Public Health Considerations

In general, public health risks from S. canis colonization of infection in dogs or cats are low. Only rarely have people been infected with this organism.69,233 Nevertheless, when veterinarians drain and debride NFM lesions, they should recognize the extreme risk of inadvertent infection of cuts on their hands.

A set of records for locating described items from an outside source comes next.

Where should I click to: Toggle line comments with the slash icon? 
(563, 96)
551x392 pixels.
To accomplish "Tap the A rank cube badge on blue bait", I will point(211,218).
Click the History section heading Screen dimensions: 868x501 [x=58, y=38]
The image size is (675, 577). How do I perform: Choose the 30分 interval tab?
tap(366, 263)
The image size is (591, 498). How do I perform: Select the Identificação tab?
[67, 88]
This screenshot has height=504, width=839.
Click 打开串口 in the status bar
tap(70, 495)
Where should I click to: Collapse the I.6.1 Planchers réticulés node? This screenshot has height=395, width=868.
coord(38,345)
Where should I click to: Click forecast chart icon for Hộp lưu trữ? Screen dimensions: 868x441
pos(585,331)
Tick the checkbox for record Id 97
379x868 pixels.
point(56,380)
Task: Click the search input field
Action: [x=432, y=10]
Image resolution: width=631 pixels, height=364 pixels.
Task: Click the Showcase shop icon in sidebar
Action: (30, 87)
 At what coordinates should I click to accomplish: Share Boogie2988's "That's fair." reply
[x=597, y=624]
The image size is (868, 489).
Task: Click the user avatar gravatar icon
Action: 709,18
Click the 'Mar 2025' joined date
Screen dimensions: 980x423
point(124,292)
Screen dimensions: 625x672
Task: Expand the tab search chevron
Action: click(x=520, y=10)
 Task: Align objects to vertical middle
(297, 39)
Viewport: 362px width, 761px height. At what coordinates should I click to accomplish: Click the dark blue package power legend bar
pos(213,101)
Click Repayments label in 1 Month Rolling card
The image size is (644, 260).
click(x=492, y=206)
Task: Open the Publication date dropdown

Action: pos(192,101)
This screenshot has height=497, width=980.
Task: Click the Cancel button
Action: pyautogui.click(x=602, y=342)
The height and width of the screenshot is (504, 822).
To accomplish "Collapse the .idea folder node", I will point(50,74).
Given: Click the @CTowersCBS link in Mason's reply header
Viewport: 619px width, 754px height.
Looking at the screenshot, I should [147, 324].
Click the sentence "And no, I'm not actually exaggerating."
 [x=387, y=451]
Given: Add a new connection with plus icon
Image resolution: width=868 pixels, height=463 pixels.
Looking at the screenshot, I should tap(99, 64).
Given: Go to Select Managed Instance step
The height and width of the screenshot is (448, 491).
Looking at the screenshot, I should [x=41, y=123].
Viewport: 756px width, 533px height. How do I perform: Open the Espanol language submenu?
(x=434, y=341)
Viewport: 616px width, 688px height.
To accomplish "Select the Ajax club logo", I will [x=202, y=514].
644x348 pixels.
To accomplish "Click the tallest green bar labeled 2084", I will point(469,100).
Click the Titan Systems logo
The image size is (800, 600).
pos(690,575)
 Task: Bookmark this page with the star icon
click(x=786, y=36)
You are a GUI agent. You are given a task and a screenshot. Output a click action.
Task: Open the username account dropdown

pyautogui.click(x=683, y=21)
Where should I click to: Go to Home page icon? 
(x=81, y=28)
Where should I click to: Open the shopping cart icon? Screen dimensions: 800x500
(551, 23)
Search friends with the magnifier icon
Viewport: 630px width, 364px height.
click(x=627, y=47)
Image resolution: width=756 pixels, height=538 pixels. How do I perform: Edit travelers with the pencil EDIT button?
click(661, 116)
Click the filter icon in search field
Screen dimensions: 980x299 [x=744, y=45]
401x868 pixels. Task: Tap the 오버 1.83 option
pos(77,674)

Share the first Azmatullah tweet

This risk can probably be contained by wearing latex gloves and protective clothing when handling dogs with STSS or NFM. One report has been made of this syndrome in a person; the source was group G streptococci.²²⁷ Group G streptococci are normal inhabitants of the skin, oropharynx, GI tract, and female genital tract of people but are rarely S. canis. Asymptomatic pharyngeal carriage of group G streptococci is found in up to 23% of people. The organisms commonly colonize human skin, and approximately 5% of asymptomatic puerperal women harbor them on the genital mucosa. Group G streptococcal infections in people are not common and involve primarily dermatitis and pharyngitis; however, bacteremia and septicemia, endocarditis, peritonitis, peripheral sepsis, soft-tissue infection, and septic arthritis are unusual.

There is no evidence that dogs and cats are a significant source of infection for humans,21,69 although human infection with S. canis presumably acquired from animals may sometimes occur In this report, dogs were mentioned as a possible source of group G streptococcal arthritis in people, but the association was speculative. The source of infection was more likely autogenous. In one report of meningitis,⁹⁵ the isolate was not completely characterized. In another report, S. canis was isolated from the blood of a person with septicemia.¹³ The organism was specifically typed on the basis of biochemical and genetic analysis. It was presumably transmitted from the family dog and colonized the varicose ulcers of the person’s legs. Similar wound infections were reported in three dog owners.¹¹² One had concurrent S. canis bacteremia and another had concurrent infection with Pasteurella multocida. The occurrence of such infections probably involves close contact between the animal and open skin wounds. Routine hand washing after animal contact and not allowing dogs to lick people, especially their wounds, are always advisable.